The vacuum state allows us to construct a Hilbert space of what I find it helpful to call "modulated states", with the simplest example being
$$\omega_g(\hat A)=\frac{\langle 0|\hat\phi_g^\dagger\hat A\hat\phi_g|0\rangle}{\langle 0|\hat\phi_g^\dagger\hat\phi_g|0\rangle}=\frac{\langle 0|\hat\phi_g^\dagger\hat A\hat\phi_g|0\rangle}{(g,g)},$$
for which we obtain a different probability distribution for $\hat\phi_f$,
$$\omega_g(\delta(\hat\phi_f{-}v)){=}\frac{\langle 0|\hat\phi_g^\dagger\delta(\hat\phi_f{-}v)\hat\phi_g|0\rangle}{(g,g)}\qquad\qquad\qquad\qquad$$
$$=\frac{1}{\sqrt{2\pi(f,f)}}\left[1{-}\frac{\textstyle|(f,g)|^2}{\textstyle(f,f)(g,g)}\left(1{-}\frac{\textstyle v^2}{\textstyle(f,f)}\right)\right]\mathrm{e}^{-\frac{v^2}{2(f,f)}}.$$
Notice the very significant fact that what we have modulated is not the field, but the probability distributions. QFT is an essentially stochastic theory. Notice the $v^2$ term in the above expression (not in the exponential, in the part that changed): if we work out what the probability distribution is for more elaborately modulated states, we'll find $v^4$ terms, $v^3$ terms, any power you like. In the way I've presented QFT (not the only way it can be done, of course), the highest power is one measure of how excited the state is. Ways of talking about QFT are important, IMO; I think it's good to talk about modulating a "state" to obtain a different "state" (not about modulating "the field"), which determines how the expected measurement results (for many different $\hat A$'s) will be modulated relative to the original state.

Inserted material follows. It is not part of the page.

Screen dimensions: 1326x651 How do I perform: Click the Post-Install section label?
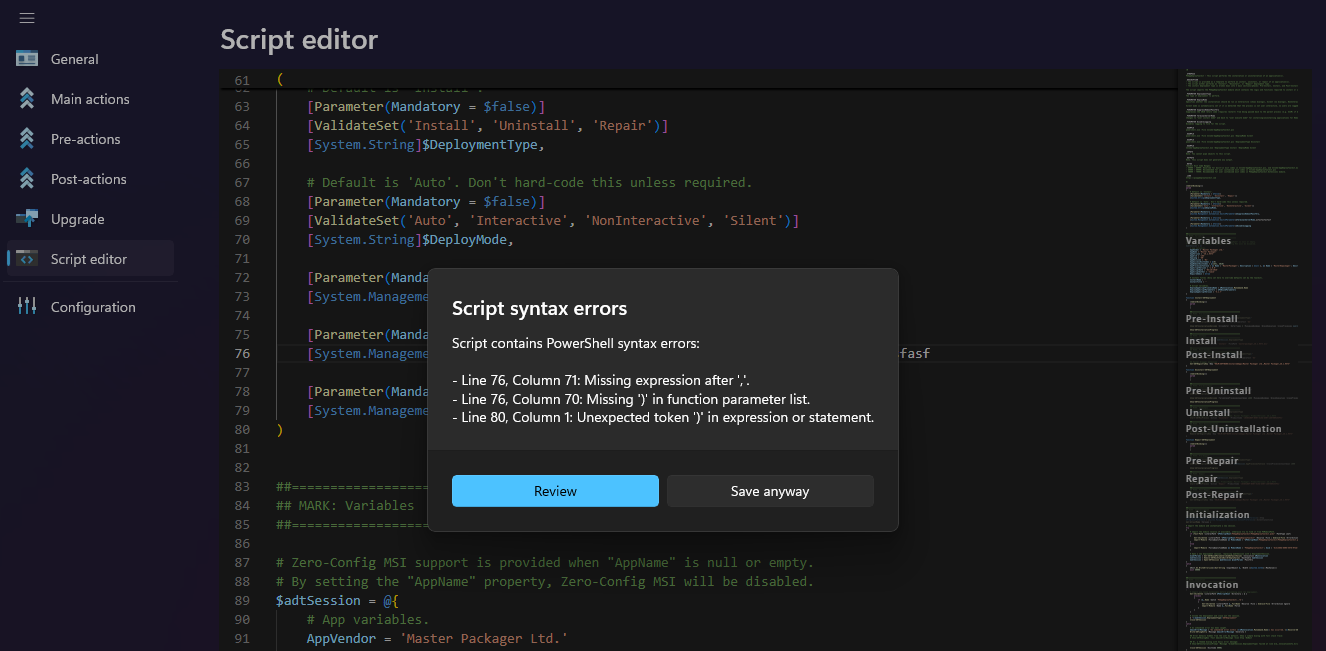click(x=1217, y=354)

QFT proper takes the test function space to be infinite-dimensional, most often what's called the Schwartz space of functions that are smooth both in real space and in wave-number space, but all the above construction works quite well if we just take the test function space to contain just a few test functions, say $\{f_1, f_2, f_3\}$ (making sure that $(f_1,f_1)$, $(f_2,f_2)$, and $(f_3,f_3)$ are all finite), because we have preserved manifest Lorentz covariance.

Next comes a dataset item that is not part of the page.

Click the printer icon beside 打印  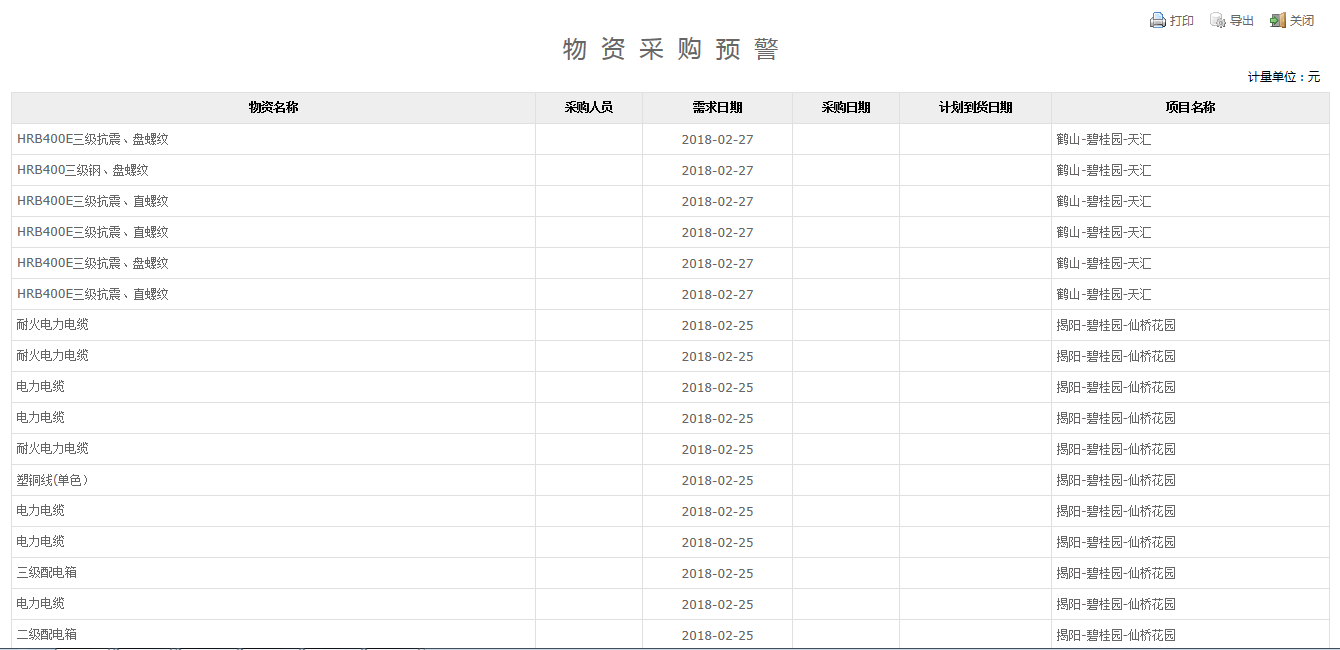1157,20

There are lots of details that I've not covered, but for me this is the most helpful way I know to understand QFT (and also helpful when thinking about alternative ways to introduce interactions, on which I've not touched at all, although interacting theories are still about measuring and modulating states). Good luck, but, finally, a disclaimer: the above math can all be checked, it's OK, but the formalism and language I've used is very different than you will see and hear if you watch videos of lectures on QFT from the Perimeter Institute, say (and many others are available on YouTube), so use the above with discretion.